> [Texto fornecido]
Antigo ministro critica falta de «decência» do Parlamento no debate sobre a eutanásia, em plena pandemia
Lisboa, 21 fev 2021 (Ecclesia) – António Bagão Félix, antigo ministro das Finanças e da Segurança Social, defendeu que as políticas públicas promovam respostas familiares e domiciliárias para os mais velhos, evitando a sua “institucionalização”.
“O que é desejável é que, pelo menos, as políticas públicas não fomentem a ‘betonização’, a institucionalização dos mais velhos, em detrimento da opção de natural de continuar – na medida das possibilidades – dentro das famílias. Ou seja, o lar, a instituição de acolhimento é o último recurso, mas não deve ser o primeiro recurso facilitado por políticas públicas”, referiu o convidado da entrevista conjunta Renascença/Ecclesia, emitida e publicada semanalmente ao domingo.

> [Dados de entrada]
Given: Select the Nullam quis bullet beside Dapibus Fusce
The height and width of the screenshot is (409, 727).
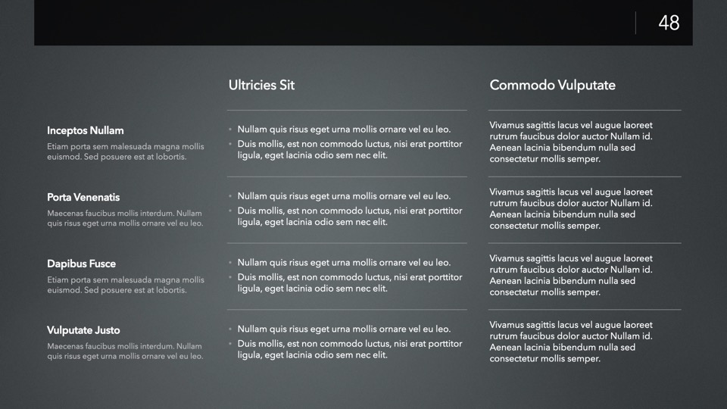Looking at the screenshot, I should [344, 263].
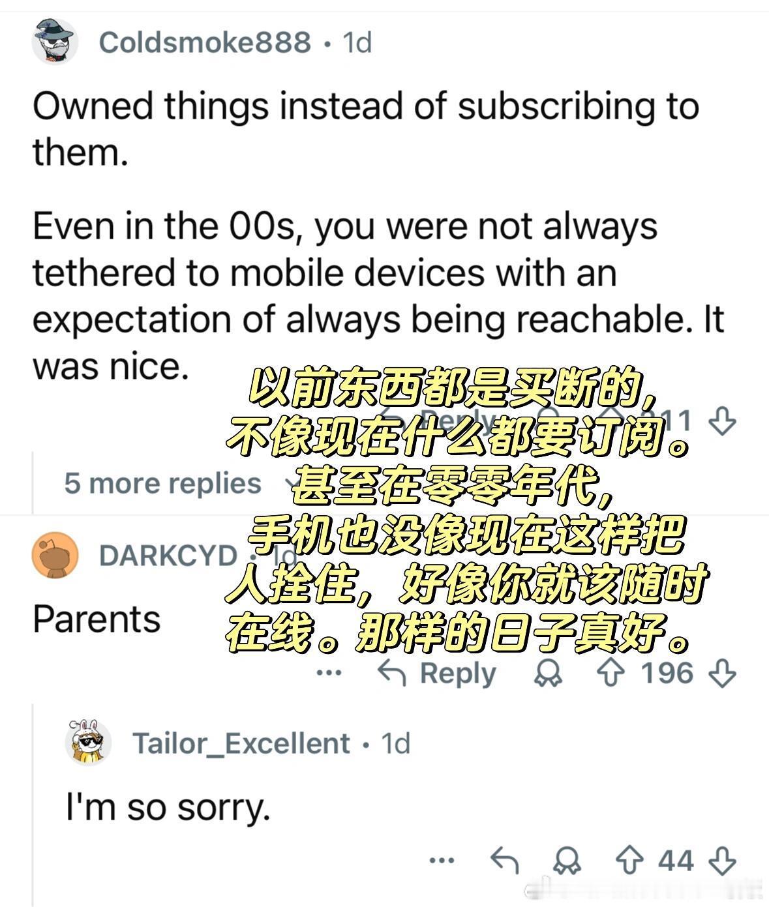This screenshot has height=907, width=769.
Task: Award Tailor_Excellent's reply
Action: (566, 861)
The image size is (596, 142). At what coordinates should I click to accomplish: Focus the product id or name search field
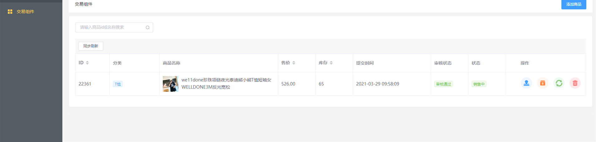pyautogui.click(x=114, y=27)

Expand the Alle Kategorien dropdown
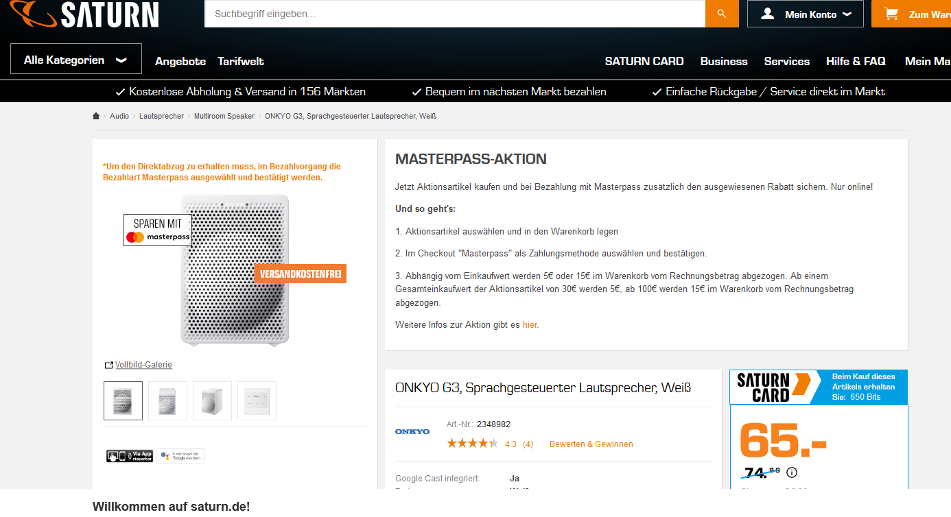[75, 60]
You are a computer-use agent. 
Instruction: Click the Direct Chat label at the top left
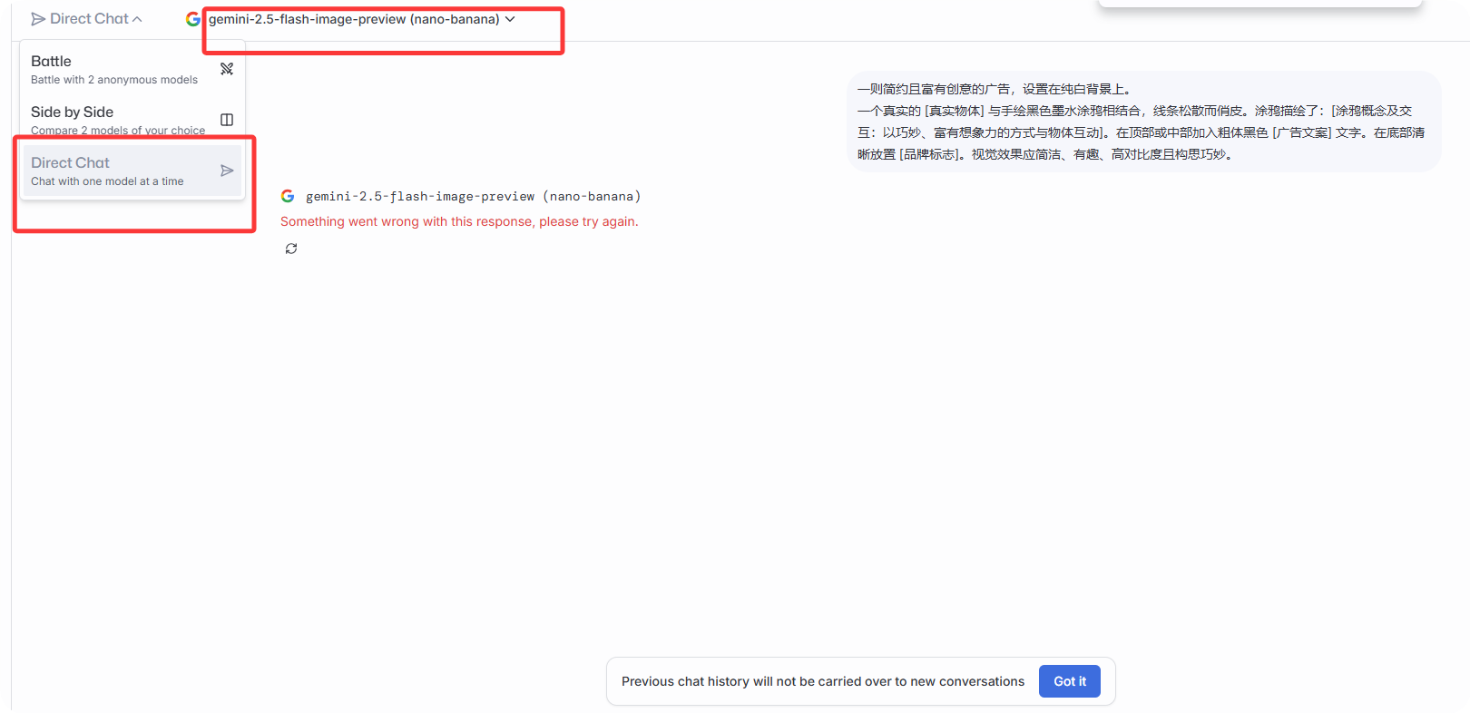[x=89, y=19]
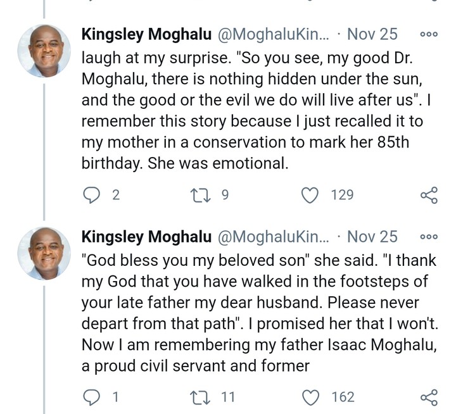Open @MoghaluKin handle on second tweet

tap(273, 237)
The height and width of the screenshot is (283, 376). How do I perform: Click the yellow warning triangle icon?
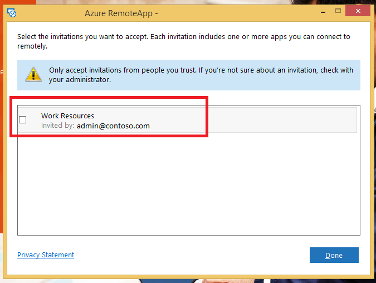(x=33, y=74)
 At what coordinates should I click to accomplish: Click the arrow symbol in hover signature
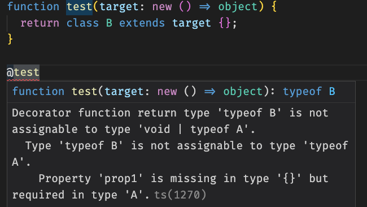209,92
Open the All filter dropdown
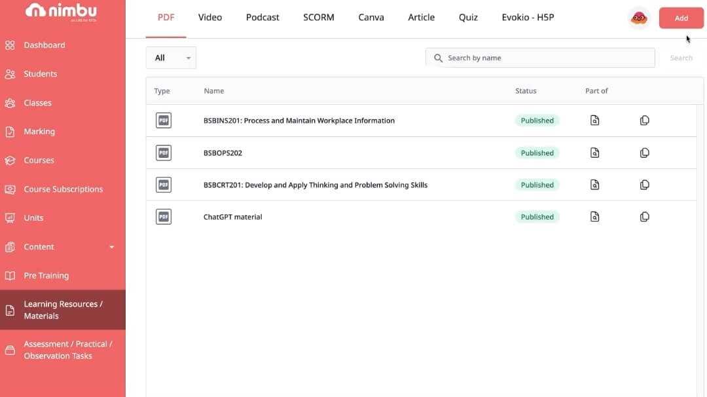The height and width of the screenshot is (397, 707). pos(171,58)
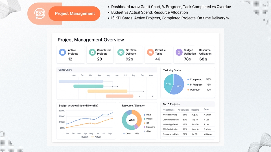
Task: Click the blue Active Projects clipboard icon
Action: point(62,52)
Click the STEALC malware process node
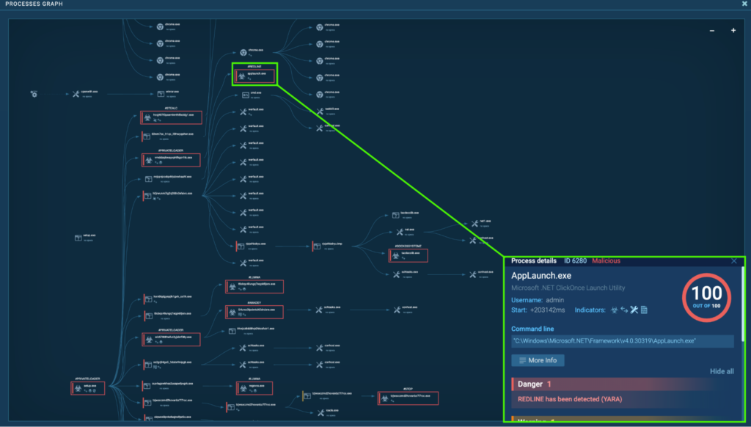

> [Tarefas propostas]
- 1) Copie fielmente o trecho do texto fornecido que vai de "Antigo ministro critica" até "semanalmente ao domingo.".
- 2) De acordo com o texto fornecido, que cargos ministeriais ocupou António Bagão Félix?

> [Respostas]
- 1)
Antigo ministro critica falta de «decência» do Parlamento no debate sobre a eutanásia, em plena pandemia
Lisboa, 21 fev 2021 (Ecclesia) – António Bagão Félix, antigo ministro das Finanças e da Segurança Social, defendeu que as políticas públicas promovam respostas familiares e domiciliárias para os mais velhos, evitando a sua “institucionalização”.
“O que é desejável é que, pelo menos, as políticas públicas não fomentem a ‘betonização’, a institucionalização dos mais velhos, em detrimento da opção de natural de continuar – na medida das possibilidades – dentro das famílias. Ou seja, o lar, a instituição de acolhimento é o último recurso, mas não deve ser o primeiro recurso facilitado por políticas públicas”, referiu o convidado da entrevista conjunta Renascença/Ecclesia, emitida e publicada semanalmente ao domingo.

- 2) Foi ministro das Finanças e da Segurança Social.